* **Lines of data**:
================

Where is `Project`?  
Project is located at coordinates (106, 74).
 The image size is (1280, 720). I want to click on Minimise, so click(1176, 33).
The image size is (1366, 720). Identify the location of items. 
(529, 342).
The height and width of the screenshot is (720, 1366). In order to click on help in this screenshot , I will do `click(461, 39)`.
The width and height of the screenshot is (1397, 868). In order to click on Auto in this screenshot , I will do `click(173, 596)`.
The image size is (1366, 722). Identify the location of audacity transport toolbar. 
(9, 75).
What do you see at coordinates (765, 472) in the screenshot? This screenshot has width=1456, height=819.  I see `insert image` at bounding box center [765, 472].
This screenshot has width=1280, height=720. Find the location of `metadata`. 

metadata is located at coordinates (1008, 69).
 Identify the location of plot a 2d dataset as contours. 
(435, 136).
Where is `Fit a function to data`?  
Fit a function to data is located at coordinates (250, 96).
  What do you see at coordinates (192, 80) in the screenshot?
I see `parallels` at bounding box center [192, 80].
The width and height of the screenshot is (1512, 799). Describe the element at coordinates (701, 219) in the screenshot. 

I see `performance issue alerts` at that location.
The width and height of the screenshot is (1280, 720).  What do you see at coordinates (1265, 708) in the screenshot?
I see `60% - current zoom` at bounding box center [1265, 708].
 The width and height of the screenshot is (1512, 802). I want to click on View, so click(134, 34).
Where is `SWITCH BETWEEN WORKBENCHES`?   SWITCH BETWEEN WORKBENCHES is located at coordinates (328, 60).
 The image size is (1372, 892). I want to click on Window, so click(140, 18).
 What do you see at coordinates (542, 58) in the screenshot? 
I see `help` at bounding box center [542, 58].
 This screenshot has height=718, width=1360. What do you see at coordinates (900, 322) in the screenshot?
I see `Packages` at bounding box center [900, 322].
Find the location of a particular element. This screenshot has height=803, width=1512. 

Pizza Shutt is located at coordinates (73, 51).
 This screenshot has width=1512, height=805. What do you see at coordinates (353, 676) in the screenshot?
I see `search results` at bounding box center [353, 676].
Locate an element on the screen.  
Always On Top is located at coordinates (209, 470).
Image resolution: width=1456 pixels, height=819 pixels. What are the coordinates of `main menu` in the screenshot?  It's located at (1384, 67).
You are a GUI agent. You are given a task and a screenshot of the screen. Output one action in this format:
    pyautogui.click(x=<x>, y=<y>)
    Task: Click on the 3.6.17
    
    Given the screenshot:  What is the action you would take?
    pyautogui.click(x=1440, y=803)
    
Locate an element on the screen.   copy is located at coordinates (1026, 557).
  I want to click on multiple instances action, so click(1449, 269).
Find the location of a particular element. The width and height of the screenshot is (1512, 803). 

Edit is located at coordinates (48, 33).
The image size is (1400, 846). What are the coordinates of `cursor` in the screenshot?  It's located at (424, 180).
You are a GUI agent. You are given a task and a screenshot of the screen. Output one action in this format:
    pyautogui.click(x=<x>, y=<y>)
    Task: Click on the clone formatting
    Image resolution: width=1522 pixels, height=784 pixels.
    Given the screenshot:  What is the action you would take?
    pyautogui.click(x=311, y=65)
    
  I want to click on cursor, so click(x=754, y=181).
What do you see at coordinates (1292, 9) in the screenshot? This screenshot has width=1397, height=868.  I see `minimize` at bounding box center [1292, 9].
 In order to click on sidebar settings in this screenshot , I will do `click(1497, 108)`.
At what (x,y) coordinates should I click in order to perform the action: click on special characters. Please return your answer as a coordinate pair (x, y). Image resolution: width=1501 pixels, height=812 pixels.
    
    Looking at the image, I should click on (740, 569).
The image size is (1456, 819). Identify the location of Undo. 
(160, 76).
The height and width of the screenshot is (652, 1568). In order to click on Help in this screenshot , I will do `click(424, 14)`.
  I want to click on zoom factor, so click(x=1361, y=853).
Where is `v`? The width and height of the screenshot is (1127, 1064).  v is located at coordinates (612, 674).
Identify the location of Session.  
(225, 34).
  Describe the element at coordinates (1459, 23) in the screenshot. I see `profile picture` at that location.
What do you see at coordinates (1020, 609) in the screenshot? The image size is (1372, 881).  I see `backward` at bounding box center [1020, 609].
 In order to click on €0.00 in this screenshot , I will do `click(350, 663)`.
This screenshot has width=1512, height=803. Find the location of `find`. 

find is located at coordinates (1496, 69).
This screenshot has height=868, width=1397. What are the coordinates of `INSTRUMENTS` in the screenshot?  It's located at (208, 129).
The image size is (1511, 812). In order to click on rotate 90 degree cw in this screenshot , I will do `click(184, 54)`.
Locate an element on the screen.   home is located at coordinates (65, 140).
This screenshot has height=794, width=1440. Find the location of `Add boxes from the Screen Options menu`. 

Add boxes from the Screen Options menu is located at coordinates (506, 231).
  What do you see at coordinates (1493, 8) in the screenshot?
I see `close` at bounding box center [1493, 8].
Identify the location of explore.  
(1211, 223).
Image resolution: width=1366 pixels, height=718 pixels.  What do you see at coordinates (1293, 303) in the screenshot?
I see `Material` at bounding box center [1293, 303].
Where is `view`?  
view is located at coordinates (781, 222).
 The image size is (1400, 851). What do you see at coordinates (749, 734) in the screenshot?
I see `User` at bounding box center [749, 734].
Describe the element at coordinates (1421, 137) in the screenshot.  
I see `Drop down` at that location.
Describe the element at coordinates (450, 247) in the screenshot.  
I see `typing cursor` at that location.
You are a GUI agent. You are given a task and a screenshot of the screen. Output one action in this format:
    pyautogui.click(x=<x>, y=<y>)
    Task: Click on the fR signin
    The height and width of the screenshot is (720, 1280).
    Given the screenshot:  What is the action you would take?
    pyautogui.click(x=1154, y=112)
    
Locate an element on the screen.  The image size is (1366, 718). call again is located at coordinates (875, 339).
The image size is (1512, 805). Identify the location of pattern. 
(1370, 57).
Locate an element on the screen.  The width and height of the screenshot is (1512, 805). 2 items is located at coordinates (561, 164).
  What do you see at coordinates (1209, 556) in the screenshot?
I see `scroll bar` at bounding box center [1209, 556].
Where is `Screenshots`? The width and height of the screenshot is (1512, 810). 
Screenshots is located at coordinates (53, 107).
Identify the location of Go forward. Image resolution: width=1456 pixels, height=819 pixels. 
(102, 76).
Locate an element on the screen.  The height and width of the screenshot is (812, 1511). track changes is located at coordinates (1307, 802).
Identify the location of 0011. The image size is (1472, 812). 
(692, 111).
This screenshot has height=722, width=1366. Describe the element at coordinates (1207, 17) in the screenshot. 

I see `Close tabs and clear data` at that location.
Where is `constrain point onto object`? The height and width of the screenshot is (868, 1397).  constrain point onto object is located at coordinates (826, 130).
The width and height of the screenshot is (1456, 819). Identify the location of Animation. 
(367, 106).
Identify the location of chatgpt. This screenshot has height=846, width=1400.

================

* **What the exercise asks**: Write out all of the items again, substituting "Find the position of" for every occurrence of "Identify the location of" and leaving everything else unchanged.

* **Answer to the exercise**:
Where is `Project`?  
Project is located at coordinates (106, 74).
 The image size is (1280, 720). I want to click on Minimise, so click(1176, 33).
The image size is (1366, 720). Find the position of items. 
(529, 342).
The height and width of the screenshot is (720, 1366). In order to click on help in this screenshot , I will do `click(461, 39)`.
The width and height of the screenshot is (1397, 868). In order to click on Auto in this screenshot , I will do `click(173, 596)`.
The image size is (1366, 722). Find the position of audacity transport toolbar. 
(9, 75).
What do you see at coordinates (765, 472) in the screenshot? This screenshot has width=1456, height=819.  I see `insert image` at bounding box center [765, 472].
This screenshot has width=1280, height=720. Find the location of `metadata`. 

metadata is located at coordinates (1008, 69).
 Find the position of plot a 2d dataset as contours. 
(435, 136).
Where is `Fit a function to data`?  
Fit a function to data is located at coordinates (250, 96).
  What do you see at coordinates (192, 80) in the screenshot?
I see `parallels` at bounding box center [192, 80].
The width and height of the screenshot is (1512, 799). Describe the element at coordinates (701, 219) in the screenshot. 

I see `performance issue alerts` at that location.
The width and height of the screenshot is (1280, 720).  What do you see at coordinates (1265, 708) in the screenshot?
I see `60% - current zoom` at bounding box center [1265, 708].
 The width and height of the screenshot is (1512, 802). I want to click on View, so click(134, 34).
Where is `SWITCH BETWEEN WORKBENCHES`?   SWITCH BETWEEN WORKBENCHES is located at coordinates (328, 60).
 The image size is (1372, 892). I want to click on Window, so click(140, 18).
 What do you see at coordinates (542, 58) in the screenshot? 
I see `help` at bounding box center [542, 58].
 This screenshot has height=718, width=1360. What do you see at coordinates (900, 322) in the screenshot?
I see `Packages` at bounding box center [900, 322].
Find the location of a particular element. This screenshot has height=803, width=1512. 

Pizza Shutt is located at coordinates (73, 51).
 This screenshot has width=1512, height=805. What do you see at coordinates (353, 676) in the screenshot?
I see `search results` at bounding box center [353, 676].
Locate an element on the screen.  
Always On Top is located at coordinates (209, 470).
Image resolution: width=1456 pixels, height=819 pixels. What are the coordinates of `main menu` in the screenshot?  It's located at (1384, 67).
You are a GUI agent. You are given a task and a screenshot of the screen. Output one action in this format:
    pyautogui.click(x=<x>, y=<y>)
    Task: Click on the 3.6.17
    
    Given the screenshot:  What is the action you would take?
    pyautogui.click(x=1440, y=803)
    
Locate an element on the screen.   copy is located at coordinates (1026, 557).
  I want to click on multiple instances action, so click(1449, 269).
Find the location of a particular element. The width and height of the screenshot is (1512, 803). 

Edit is located at coordinates (48, 33).
The image size is (1400, 846). What are the coordinates of `cursor` in the screenshot?  It's located at (424, 180).
You are a GUI agent. You are given a task and a screenshot of the screen. Output one action in this format:
    pyautogui.click(x=<x>, y=<y>)
    Task: Click on the clone formatting
    Image resolution: width=1522 pixels, height=784 pixels.
    Given the screenshot:  What is the action you would take?
    pyautogui.click(x=311, y=65)
    
  I want to click on cursor, so click(x=754, y=181).
What do you see at coordinates (1292, 9) in the screenshot? This screenshot has width=1397, height=868.  I see `minimize` at bounding box center [1292, 9].
 In order to click on sidebar settings in this screenshot , I will do `click(1497, 108)`.
At what (x,y) coordinates should I click in order to perform the action: click on special characters. Please return your answer as a coordinate pair (x, y). Image resolution: width=1501 pixels, height=812 pixels.
    
    Looking at the image, I should click on (740, 569).
The image size is (1456, 819). Find the position of Undo. 
(160, 76).
The height and width of the screenshot is (652, 1568). In order to click on Help in this screenshot , I will do `click(424, 14)`.
  I want to click on zoom factor, so click(x=1361, y=853).
Where is `v`? The width and height of the screenshot is (1127, 1064).  v is located at coordinates (612, 674).
Find the position of Session.  
(225, 34).
  Describe the element at coordinates (1459, 23) in the screenshot. I see `profile picture` at that location.
What do you see at coordinates (1020, 609) in the screenshot? The image size is (1372, 881).  I see `backward` at bounding box center [1020, 609].
 In order to click on €0.00 in this screenshot , I will do `click(350, 663)`.
This screenshot has width=1512, height=803. Find the location of `find`. 

find is located at coordinates (1496, 69).
This screenshot has height=868, width=1397. What are the coordinates of `INSTRUMENTS` in the screenshot?  It's located at (208, 129).
The image size is (1511, 812). In order to click on rotate 90 degree cw in this screenshot , I will do `click(184, 54)`.
Locate an element on the screen.   home is located at coordinates (65, 140).
This screenshot has height=794, width=1440. Find the location of `Add boxes from the Screen Options menu`. 

Add boxes from the Screen Options menu is located at coordinates (506, 231).
  What do you see at coordinates (1493, 8) in the screenshot?
I see `close` at bounding box center [1493, 8].
Find the position of explore.  
(1211, 223).
Image resolution: width=1366 pixels, height=718 pixels.  What do you see at coordinates (1293, 303) in the screenshot?
I see `Material` at bounding box center [1293, 303].
Where is `view`?  
view is located at coordinates (781, 222).
 The image size is (1400, 851). What do you see at coordinates (749, 734) in the screenshot?
I see `User` at bounding box center [749, 734].
Describe the element at coordinates (1421, 137) in the screenshot.  
I see `Drop down` at that location.
Describe the element at coordinates (450, 247) in the screenshot.  
I see `typing cursor` at that location.
You are a GUI agent. You are given a task and a screenshot of the screen. Output one action in this format:
    pyautogui.click(x=<x>, y=<y>)
    Task: Click on the fR signin
    The height and width of the screenshot is (720, 1280).
    Given the screenshot:  What is the action you would take?
    pyautogui.click(x=1154, y=112)
    
Locate an element on the screen.  The image size is (1366, 718). call again is located at coordinates (875, 339).
The image size is (1512, 805). Find the position of pattern. 
(1370, 57).
Locate an element on the screen.  The width and height of the screenshot is (1512, 805). 2 items is located at coordinates (561, 164).
  What do you see at coordinates (1209, 556) in the screenshot?
I see `scroll bar` at bounding box center [1209, 556].
Where is `Screenshots`? The width and height of the screenshot is (1512, 810). 
Screenshots is located at coordinates (53, 107).
Find the position of Go forward. Image resolution: width=1456 pixels, height=819 pixels. 
(102, 76).
Locate an element on the screen.  The height and width of the screenshot is (812, 1511). track changes is located at coordinates (1307, 802).
Find the position of 0011. The image size is (1472, 812). 
(692, 111).
This screenshot has height=722, width=1366. Describe the element at coordinates (1207, 17) in the screenshot. 

I see `Close tabs and clear data` at that location.
Where is `constrain point onto object`? The height and width of the screenshot is (868, 1397).  constrain point onto object is located at coordinates (826, 130).
The width and height of the screenshot is (1456, 819). Find the position of Animation. 
(367, 106).
Find the position of chatgpt. This screenshot has height=846, width=1400.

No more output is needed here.